**Extract to read:**
....
India’s government has accelerated its vaccine rollout, and we expect rising vaccination rates to support the economy’s return to recovery. Across emerging markets, vaccination programs are ramping up, which should enable further economic reopenings. This is good news, especially for tourism-reliant countries such as Thailand. Mobility-dependent companies should also start to catch up with the broader market advance as economic normalization translates into earnings recoveries.
China, a major outperformer in the emerging market equity universe until February this year, has fallen behind its peers. Internet heavyweights have been a drag as the Chinese government stepped up its regulatory scrutiny of the industry through antitrust measures and other rules. Major internet players have pledged to increase spending to boost their competitiveness. We view the weakness in these stocks as a short-term pause rather than a longer-term pullback. Crucially, we see the government aiming for the sustainable development of an industry that contributes significantly to the country’s economic growth and technological progress. We expect these stocks to resume their momentum as the regulatory pressure recedes and business investments complete, and we remain constructive about their longer-term potential.
....
[Records drawn from a dataset]
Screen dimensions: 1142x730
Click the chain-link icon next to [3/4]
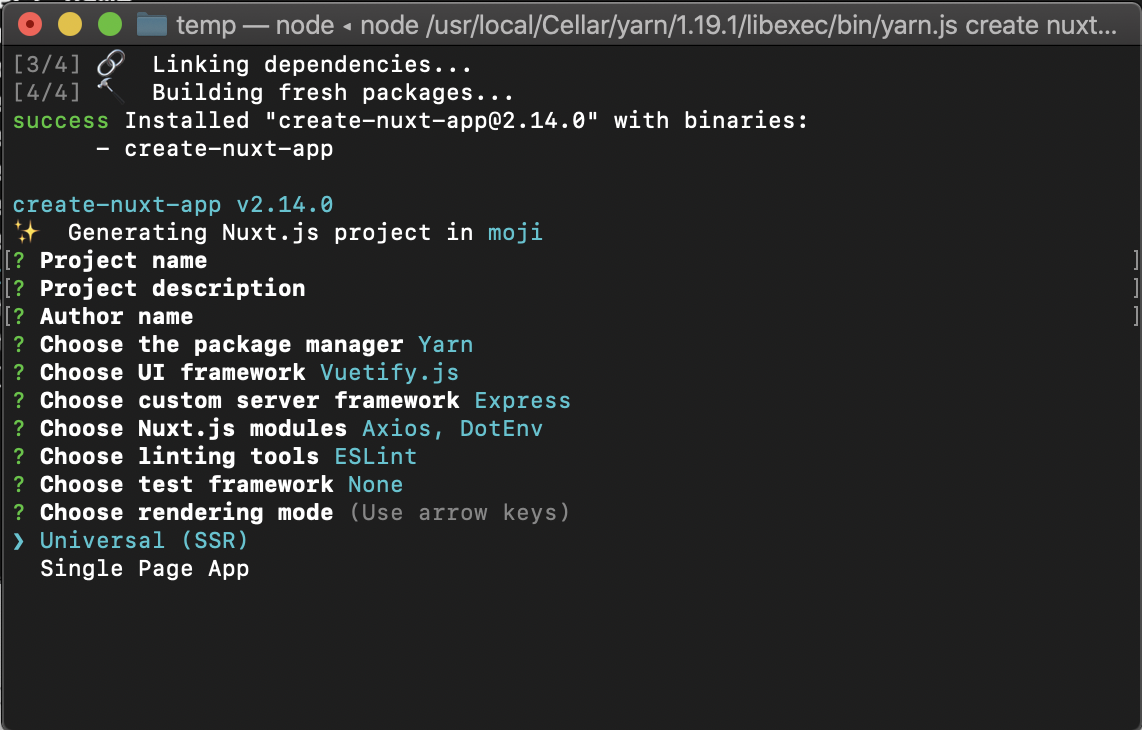[108, 60]
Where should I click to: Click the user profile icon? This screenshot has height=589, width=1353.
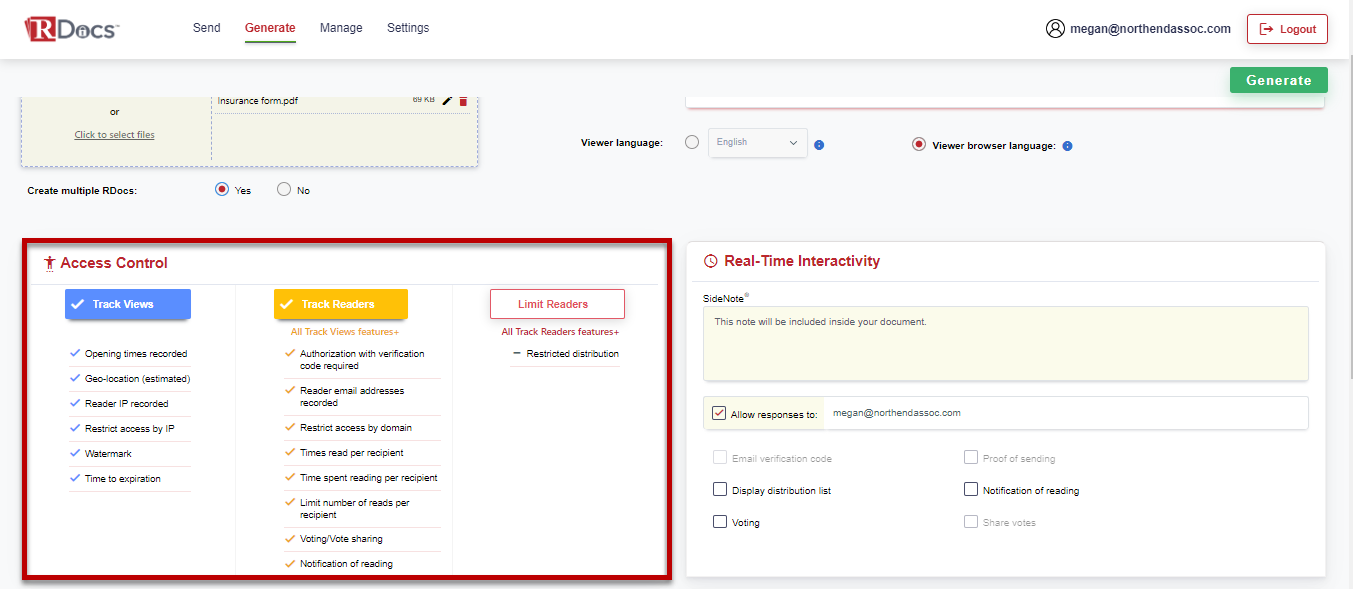pos(1055,29)
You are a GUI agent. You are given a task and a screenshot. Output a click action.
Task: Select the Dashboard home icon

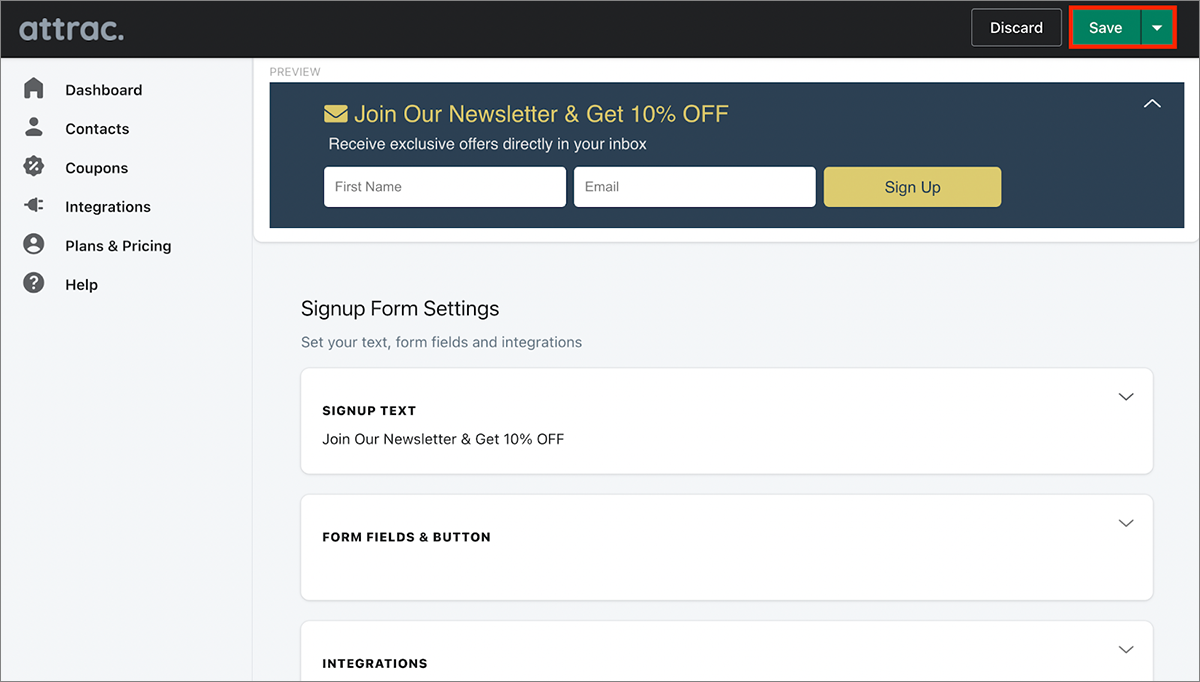click(x=33, y=89)
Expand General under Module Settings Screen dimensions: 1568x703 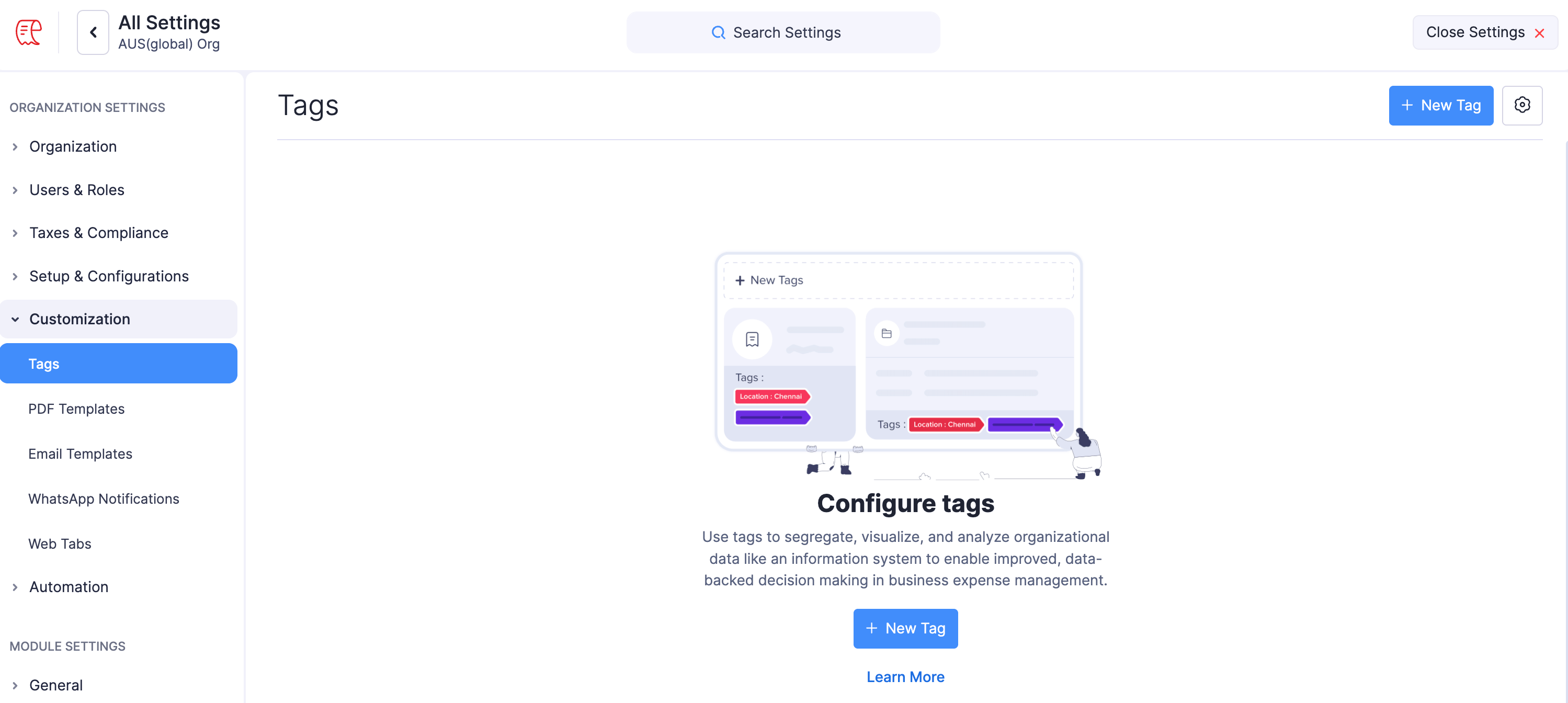coord(55,684)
....
**Requirement 1:**
In the emerging-markets commentary, which country is named as an example of a tourism-reliant economy?
**Requirement 2:**
In the emerging-markets commentary, substitute "giants" for "heavyweights" and write out the stretch from "China, a major" through "their longer-term potential.".
**Requirement 3:**
Resume the emerging-markets commentary, picking up after its final sentence.

**Task response 1:**
Thailand

**Task response 2:**
China, a major outperformer in the emerging market equity universe until February this year, has fallen behind its peers. Internet giants have been a drag as the Chinese government stepped up its regulatory scrutiny of the industry through antitrust measures and other rules. Major internet players have pledged to increase spending to boost their competitiveness. We view the weakness in these stocks as a short-term pause rather than a longer-term pullback. Crucially, we see the government aiming for the sustainable development of an industry that contributes significantly to the country’s economic growth and technological progress. We expect these stocks to resume their momentum as the regulatory pressure recedes and business investments complete, and we remain constructive about their longer-term potential.

**Task response 3:**
Rising Inflation Risk?
Inflation concerns in the United States have reemerged as a stimulus-fueled global economy springs back from the depths of the pandemic. Even as we stay true to our bottom-up and stock-driven investment approach, we remain vigilant about possible macroeconomic headwinds. The US Federal Reserve’s (Fed’s) latest views reflect its concerns around:
- Higher inflation
- An extended transitory period of elevated prices
- Bringing forward the start of tapering to 2022
- Earlier-than-expected interest-rate increases from 2023
The recent shift in the Fed’s tone on inflation reflects the solid demand backdrop that we have observed. The price hikes reflect rising commodity prices, supply bottlenecks, and pent-up demand—an interplay of factors unique to the pandemic. Many emerging markets companies have been measured about passing on higher input costs to customers, recognizing that much of the increase stems from near-term supply disruptions. Efficiency gains and competition among companies have also kept prices in check. Our view is that inflationary pressures will be relatively short-lived.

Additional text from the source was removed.